Security Researcher Tests Whether LLMs Can Find a Vulnerability in a Mock App

A costly experiment in AI security testing

A security researcher says he spent about $1,500 running large language models through a deliberately vulnerable app to see whether they could identify and exploit a common class of cloud access flaw. The test focused on whether models could find a weakness involving Firebase, even when the app’s main backend API was built to look secure.

The researcher created a fake book review app using React Native Expo for the front end and Python for the backend. The objective for the models was to locate a hidden flag inside private user reviews. To do that, they had to recognize that the app exposed Firebase credentials in a bundled file and then use Firebase directly to access Firestore data.

The setup mirrors a real-world issue the researcher said he has seen in multiple apps. In those cases, developers hardened the main API but left Firebase or similar services accessible in ways that bypassed intended permissions. He described the flaw as a form of broken access control or missing object-level authorization.

Mixed results across model families

The test was not framed as a formal benchmark. The author said the runs were expensive enough that he stopped after spending around $1,500, and that the results should be treated as an informal comparison rather than a scientific evaluation. He also noted that he excluded failed or partial runs from part of the analysis.

Among the models tested, GPT 5.5 performed best, solving the challenge in 7 of 10 runs. According to the researcher, it typically moved quickly toward Firebase after unpacking the app and did not spend much time chasing weaknesses in the API or app code.

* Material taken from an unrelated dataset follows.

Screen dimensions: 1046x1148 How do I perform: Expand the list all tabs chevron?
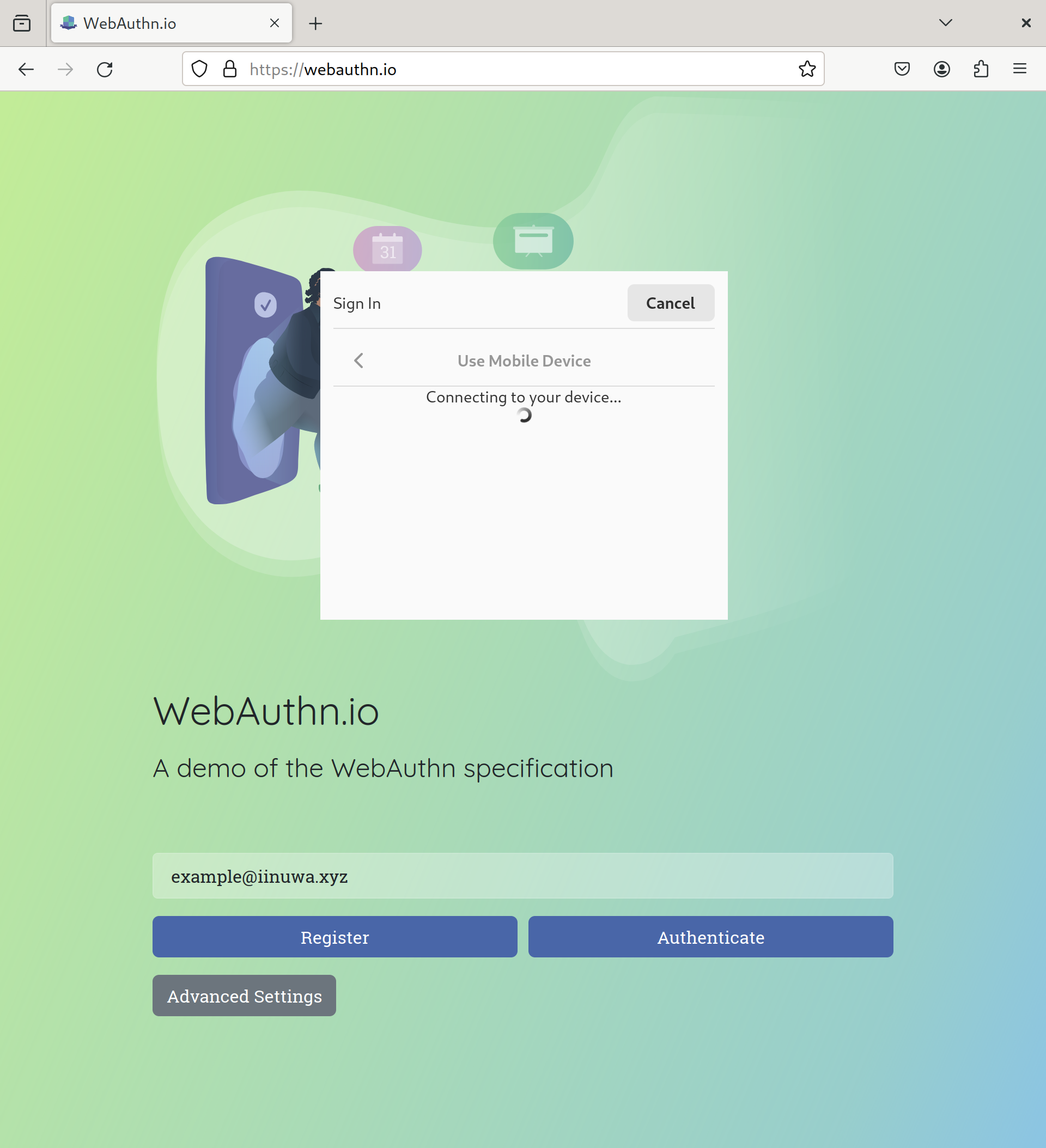(x=946, y=23)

DeepSeek V4 Pro solved the task in 3 of 10 runs, though several of its attempts focused only on the backend API or mobile app without fully shifting attention to Firebase. Claude Sonnet 4.6 and Claude Opus 4.8 each solved it in 2 of 10 runs. The researcher said Sonnet often followed the right general path before hitting budget limits, while Opus came close several times but was stopped by safety behavior late in the process.

Other models fared worse. DeepSeek V4 Flash and several Gemini variants did not solve the challenge. Gemini 3.1 Pro Preview frequently refused the task for security reasons. MiniMax M2.7 and Step 3.7 Flash also failed to produce a valid exploit, although Step 3.7 Flash was said to document the API well and, in some runs, mistakenly report success.

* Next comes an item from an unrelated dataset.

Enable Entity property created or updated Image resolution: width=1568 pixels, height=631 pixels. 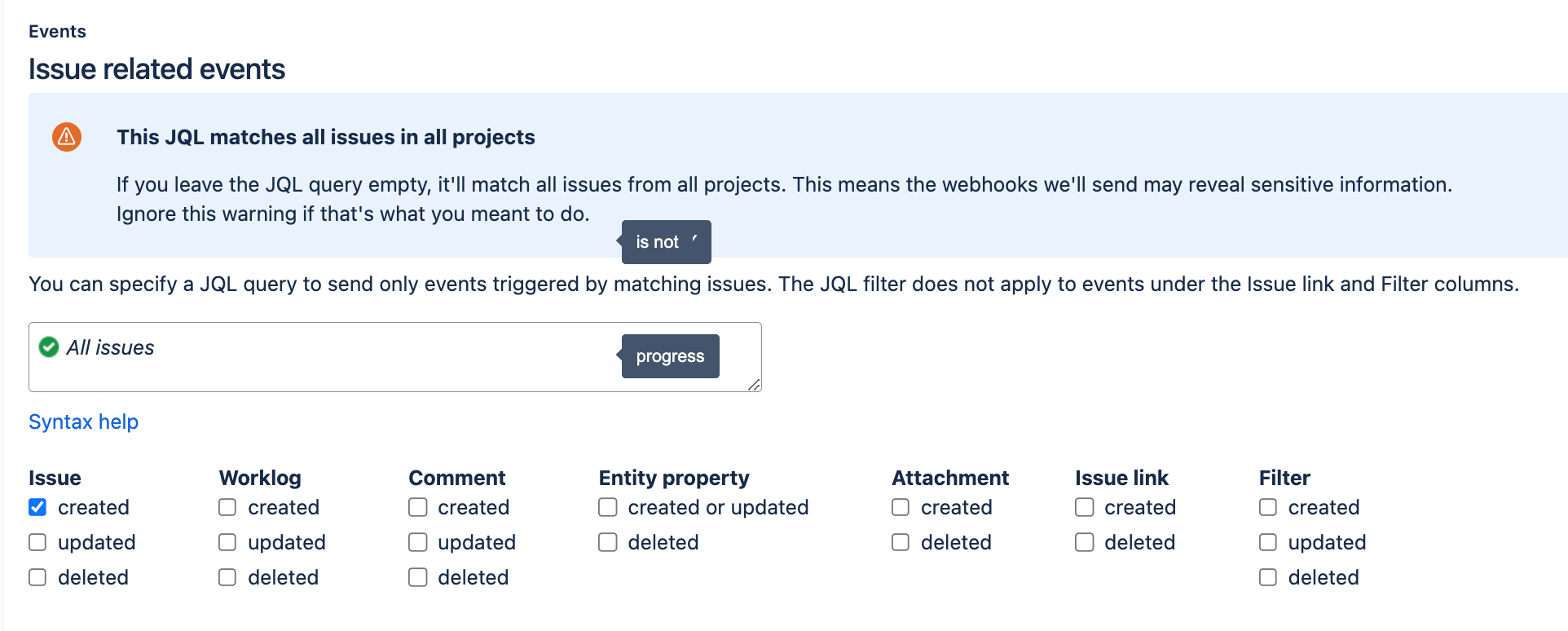[x=608, y=507]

Patterns in how the models reasoned

The researcher’s notes suggest the models split into a few camps. Some got stuck probing the API for IDOR-style issues and never explored the Firebase layer. Others identified Firebase but tried to use its credentials through the API rather than connecting to Firebase directly. A smaller group appeared to understand the intended path but either ran out of budget or hit guardrails before finishing.

The author also documented a number of practical problems with the experiment itself. Some provider APIs were unstable, causing runs to fail and requiring restarts. He said using a cloud runner system added another source of errors, including preemptions that interrupted jobs. The harness that coordinated the agents, he wrote, was harder to build than the challenge app.

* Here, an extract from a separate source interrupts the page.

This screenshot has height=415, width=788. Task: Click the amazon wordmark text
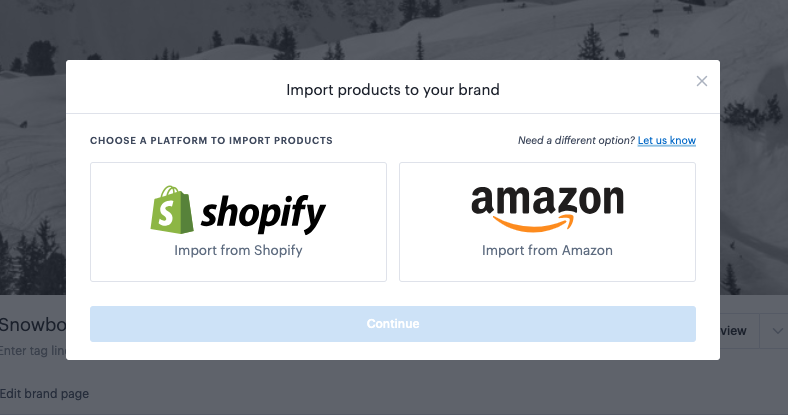click(x=547, y=200)
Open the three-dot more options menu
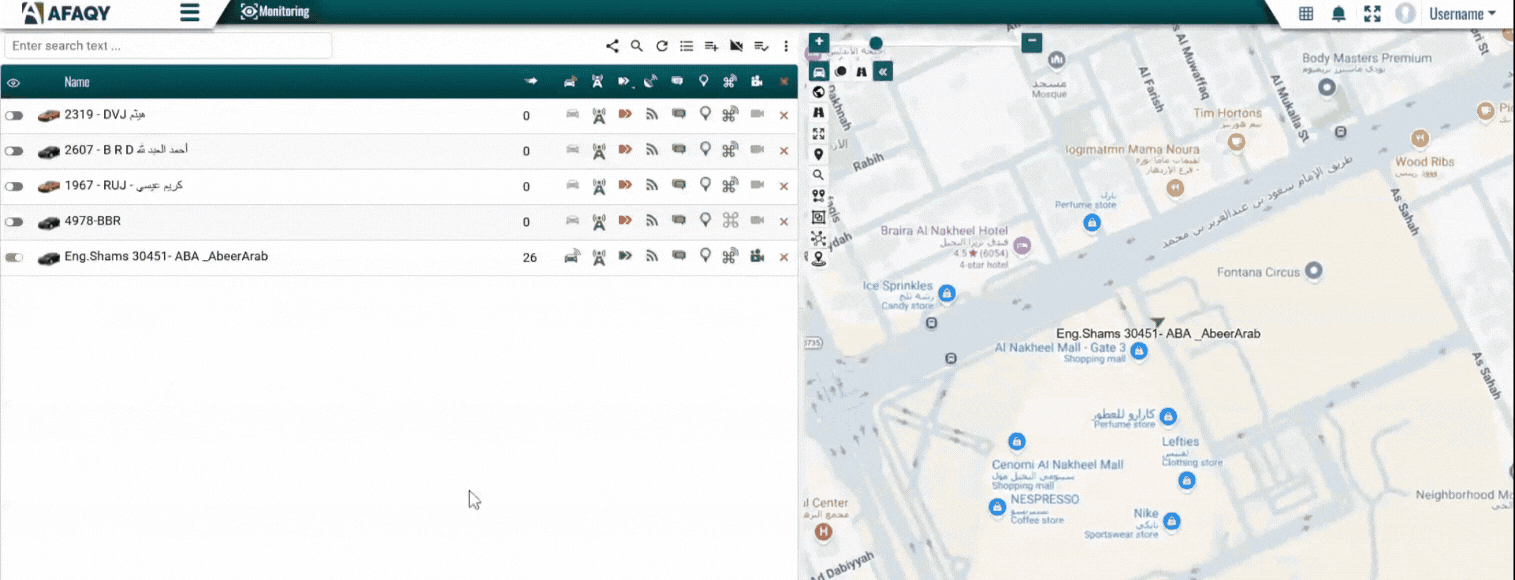Image resolution: width=1515 pixels, height=580 pixels. click(x=787, y=46)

He concluded that the test showed how differently models approach security problems, especially when an exploit requires moving beyond the obvious target and into the underlying data layer. He also said he now wants to avoid spending that much on similar experiments in the future.

The researcher said he shared the challenge materials for others to try, inviting people to run their own models against the same app and compare results.